Things to Keep In Mind if You Leave Your Child at Home


Have you ever left your child at home alone? There will be a day, whether you like it or not, when you have to leave your child home alone due to work or an emergency. The best way to actually prepare for this is to leave your child at home for a brief period of time—say, for 15 to 20 minutes—when you need to run to the store for something urgent, though likely in this tech-savvy age, the occurrence of such circumstances can be avoided by ordering items online and having them delivered to your house.

However, you never know when you might need to leave your child at home alone themselves for a few hours, so it’s best to prepare them for this scenario. This can enable them to function independently while you are away and avoid feeling overly reliant on you.

In fact, according to child psychologists, if handled properly, this experience might make your youngster more confident, independent, and responsible. Check out these crucial details to get ready before you leave your kid at home:

1. Numbers to call in an emergency

Even if your young child has contacts saved on their phone, it is still a good idea to have them memorise at least a few emergency contact numbers. This can contain the parents’, a close relative’s, and a trustworthy neighbor’s phone numbers. Additionally, you can keep a record of these contacts in your home’s journal just in case. Call your child to check on them, let them know you’ll be back soon, and make sure they are doing okay. If it’s possible, you can also ask a friend or neighbour to watch over your child.

2. Limits on screen time

Your child can wind up spending the entire day watching TV, playing video games, or accessing the internet if you leave them unattended. You should be somewhat firm with your child regarding screen time and help them realise the significance of following these guidelines. You might occasionally let kids spend a little more time on their screens, but not all day. While you are away, assign them a few minor domestic tasks like folding laundry to keep them occupied and productive. In order to prevent children from being overly drawn to the screen, you can also keep them occupied with art supplies or puzzle games.

3. Security first

When left alone at home, an unprepared child can cause trouble and possibly damage themselves. It might not be a good idea to leave your child alone if they have a history of experimenting with fire or stoves. In any case, it’s crucial to teach your child how to use basic kitchen appliances and to never let them use knives, matchsticks, or the stove without your consent. It is preferable to keep potentially harmful items out of your child’s reach and out of sight. Additionally, make sure your youngster is familiar with using a basic first aid kit at home. In case of a power outage, keep flashlights nearby.

4. Stock up food essentials

If you are at home to respond to your child anytime they say, “I’m hungry,” they might not worry about eating.But if left alone, your kid can get too hungry and lose control. It’s best to prepare meals in advance for them to eat whenever they are hungry to prevent a hunger-confusion breakdown, In fact, if you cook healthy meals and tell them to eat everything before you get back, your child may have to abandon their plan to eat all the chips and ice cream available.

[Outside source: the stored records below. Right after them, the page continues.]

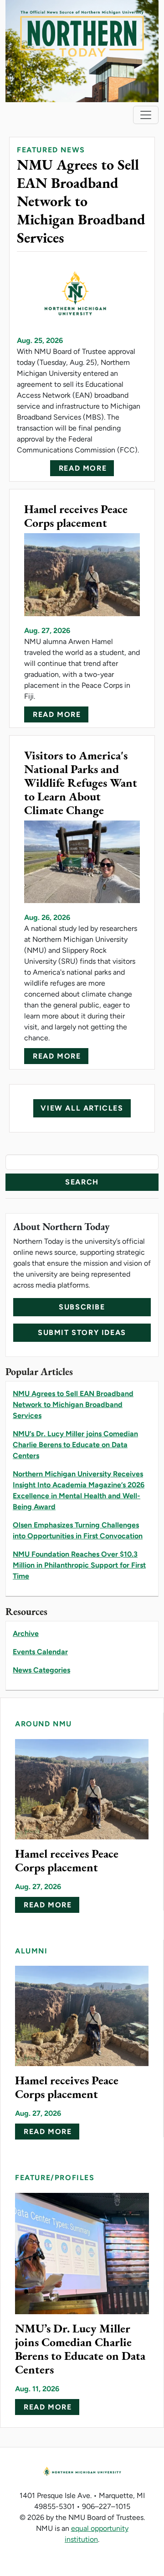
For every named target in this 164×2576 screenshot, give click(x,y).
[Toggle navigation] (146, 115)
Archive (26, 1633)
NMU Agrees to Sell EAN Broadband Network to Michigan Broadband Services (73, 1404)
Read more (83, 468)
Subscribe (82, 1307)
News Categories (41, 1670)
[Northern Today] (82, 50)
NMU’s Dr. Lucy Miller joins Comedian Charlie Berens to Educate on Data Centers (75, 1444)
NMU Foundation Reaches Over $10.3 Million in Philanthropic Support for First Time (79, 1565)
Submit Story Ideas (82, 1332)
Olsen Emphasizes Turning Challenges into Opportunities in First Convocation (78, 1530)
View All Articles (82, 1108)
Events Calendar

5. “Only open the door when…”

Make sure your youngster always checks to see who is outside and why they are here before opening the door. It is strictly forbidden to open the door for strangers. Children are impressionable, and while they are engrossed in their favourite programme, they may not pay enough attention to properly closing the door. You must make sure they understand that they must follow these safety precautions. If someone is going to be over, let the kid know in advance. Additionally, it’s important to regularly instil these behaviours. Tell your kid when you’ll be coming home, please.